[Exercise task] Return every one of the items below word for word, with each line unchanged and in its original order.

[Provided records]
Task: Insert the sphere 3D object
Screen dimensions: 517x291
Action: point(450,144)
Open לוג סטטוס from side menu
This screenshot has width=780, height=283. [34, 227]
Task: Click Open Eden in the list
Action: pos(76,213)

[Answer for this exercise]
Task: Insert the sphere 3D object
Screen dimensions: 517x291
Action: point(450,144)
Open לוג סטטוס from side menu
This screenshot has width=780, height=283. [34, 227]
Task: Click Open Eden in the list
Action: pos(76,213)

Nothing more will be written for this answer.